Prepare for emergencies:
Identify safe areas of the house. Know where it’s safe to go when the abuse or an argument starts. Avoid small, enclosed spaces without exits such as wardrobes and bathrooms or rooms with weapons such as the kitchen.
Head for a room with a phone and an outside door or window.
Know your abuser’s red flags. Be on alert for signs that your abuser is getting upset and may explode in anger or violence. Have several believable excuses at hand for reasons to leave the house if you sense trouble.
Have a code word. Come up with a code word, phrase or signal you can use to let your friends, family, neighbours, children, co-workers know that you are in danger and the police should be called.
Make an escape plan:
Be ready to leave at a moment’s notice. If you drive, keep the car fuelled and facing the exit. Hide a spare car key where you can get to it quickly. If you don’t drive ask several trusted friends if you can contact them for a lift in an emergency. Or ask them to contact the police for you.
Have emergency cash, clothing, ID and documents, phone numbers stored at a trusted friend or relative’s house.
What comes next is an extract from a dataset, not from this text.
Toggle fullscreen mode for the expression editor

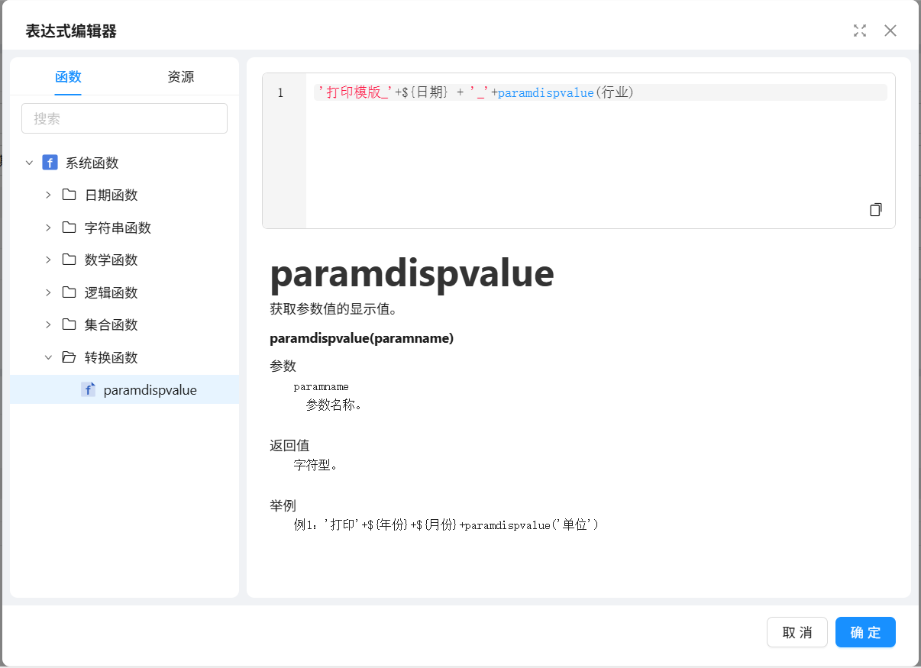click(x=860, y=31)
Practice escaping quickly and safely. Rehearse your escape plan so you know exactly what to do if you are under attack. If you have children, have them practice with you.
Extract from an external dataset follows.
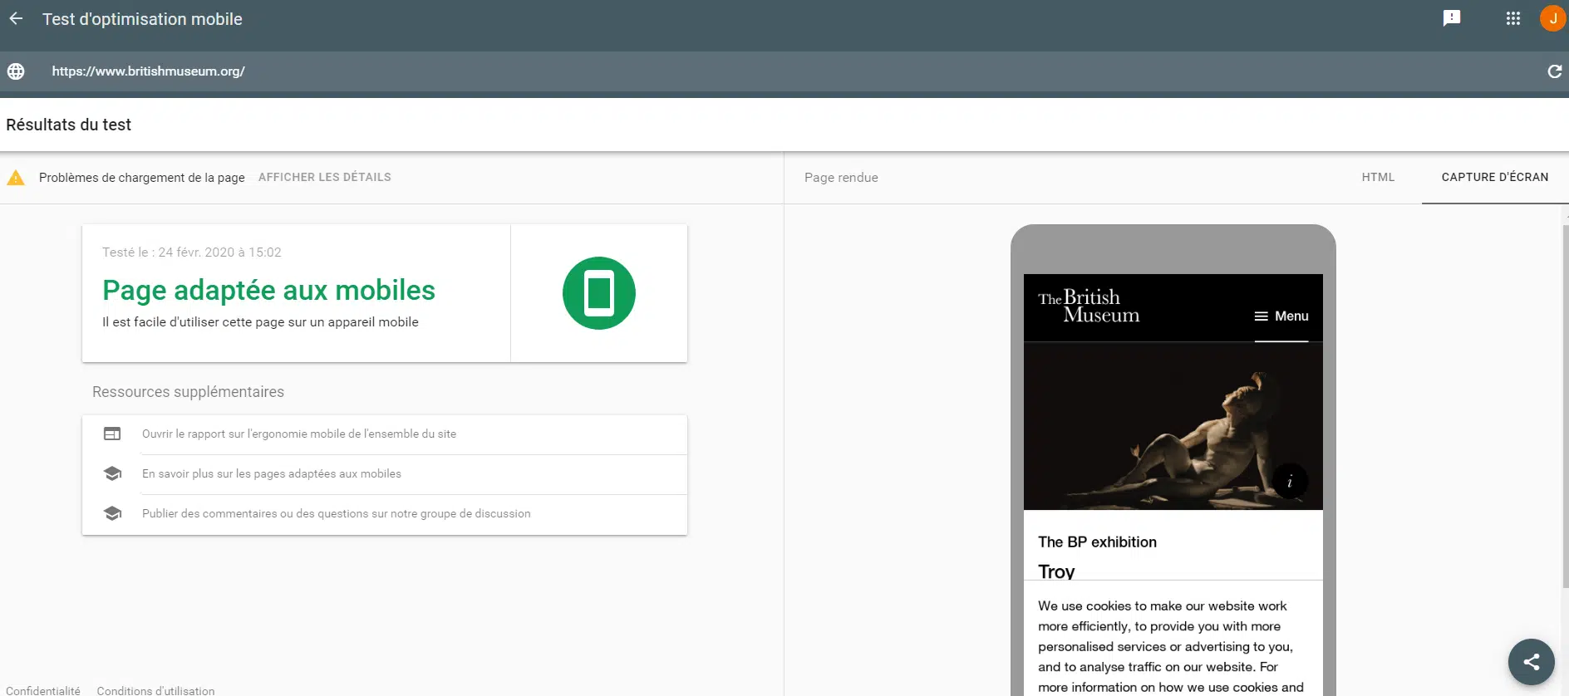Click En savoir plus sur les pages adaptées

pos(272,474)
Protecting yourself after you have left:
Keeping yourself safe from your abuser is just as important after you have left as it was before. To protect yourself, you may need to relocate so that your abuser cannot find you. If you have children, they may need to switch schools.
If you are remaining in the same area, change your routine. Take a new route to work, avoid places where your abuser might think to locate you.
Change any appointments that they know about. Find new places to shop. Keep a fully charged mobile phone on you at all times. Be ready to call the police.
You may want to consider getting a restraining order against your abuser.
Create new usernames and passwords for your email, online banking, Facebook etc. Even if you do not think your abuser has your passwords, they may have guessed or used a spyware / key log programme to get your details.
Choose passwords that your abuser can not guess. Avoid birthdays, names and personal information.